* REQUIRED TASKS
1. Name every person identified by name in the passage about the Hernandez trial.
2. Update the stretch from "The forensic evidence" through "for Lloyd’s murder." in the passage about the Hernandez trial by swapping "forensic evidence" for "physical evidence", then give the revised stretch.

* GIVEN PASSAGE

-.-.-

Surveillance footage taken from Hernandez’s North Attleborough home showed the former Patriots tight end holding what appeared to be a gun both before and immediately after the murder. Authorities also recovered Hernandez’s chewing gum and a shell casing in the rental car that matched casings taken from the crime scene, as well as a marijuana joint with Hernandez’s DNA where Lloyd died, the Associated Press reported.

Before and during the trial, the defense managed to poke several holes in the prosecution’s case. Judge Susan Garsh sided with the defense in a pre-trial ruling that excluded mention of Hernandez, Ortiz and Wallace’s links to the 2012 murders of two men in Boston, which prosecutors initially presented as a reason Hernandez may have wanted to silence Lloyd. Garsh also declared inadmissible a series of texts Lloyd sent to his sister shortly before his death, in which he warned her that he was with “NFL,” on grounds that their interpretation was speculative.

Hernandez’s team also raised doubt about whether the object Hernandez held in surveillance footage was actually a gun. They repeatedly objected to elements of the prosecution’s case, with the judge sustaining many of those objections. This resulted in a prosecution argument that came across as disjointed and muddled.

“I really thought there would be a hung jury. I didn’t think they would get a conviction on first-degree murder. When it’s circumstantial, it’s very hard to do that,” Thompson said.

Without concrete evidence to definitively place Hernandez at the scene, it was difficult for the prosecution to prove beyond a reasonable doubt that he killed Lloyd. But the defense’s admission that Hernandez was present helped tie together the circumstantial evidence, jurors said at a news conference after delivering the verdict. “We were all shocked,” one juror said regarding the defense’s claim, the Boston Globe reported.

True Misstep

But Hernandez’s defense team’s true misstep was its decision to present its alternative theory about Lloyd’s murder at the end, rather than the start of the trial, argued Harry Manion, a trial attorney and legal analyst based in Boston. Prior to that, the defense had waged an effective battle.

The forensic evidence and surveillance records that tied Hernandez to the crime scene was so strong that the jury would have decided on its own that he was present, regardless of whether or not the defense admitted it, Manion said. Rather than say at the end of the trial that Hernandez merely witnessed the crime, the defense should have raised its theory about Wallace and Ortiz’s PCP-fueled actions from the outset in order to gain credibility with the jury -- especially when it became clear that Wallace and Ortiz would be tried separately for Lloyd’s murder.

-.-.-

* RECORDED INFORMATION
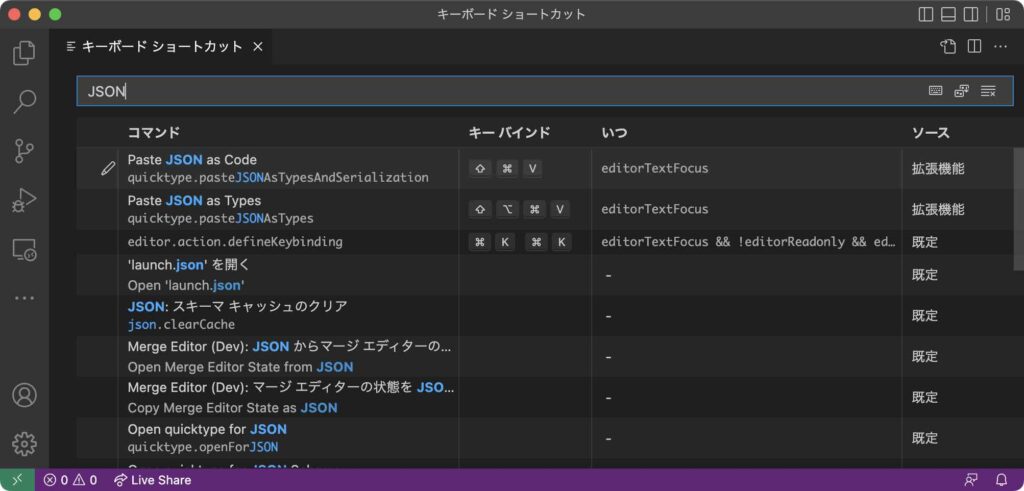Viewport: 1024px width, 491px height.
Task: Expand additional views ellipsis in activity bar
Action: 24,298
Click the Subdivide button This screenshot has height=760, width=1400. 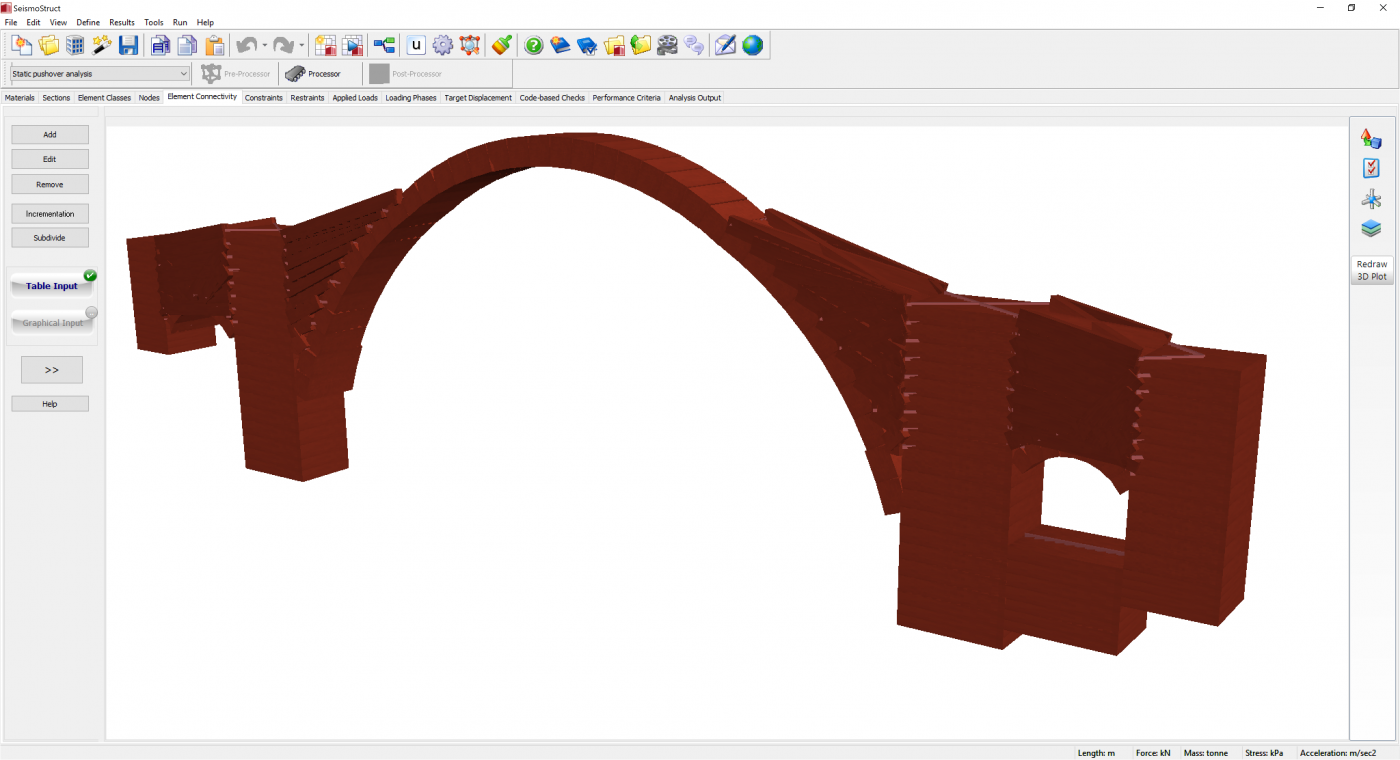coord(50,238)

-.-.-

* SOLUTIONS BY TASK
1. Hernandez, Lloyd, Susan Garsh, Ortiz, Wallace, Thompson, Harry Manion

2.
The physical evidence and surveillance records that tied Hernandez to the crime scene was so strong that the jury would have decided on its own that he was present, regardless of whether or not the defense admitted it, Manion said. Rather than say at the end of the trial that Hernandez merely witnessed the crime, the defense should have raised its theory about Wallace and Ortiz’s PCP-fueled actions from the outset in order to gain credibility with the jury -- especially when it became clear that Wallace and Ortiz would be tried separately for Lloyd’s murder.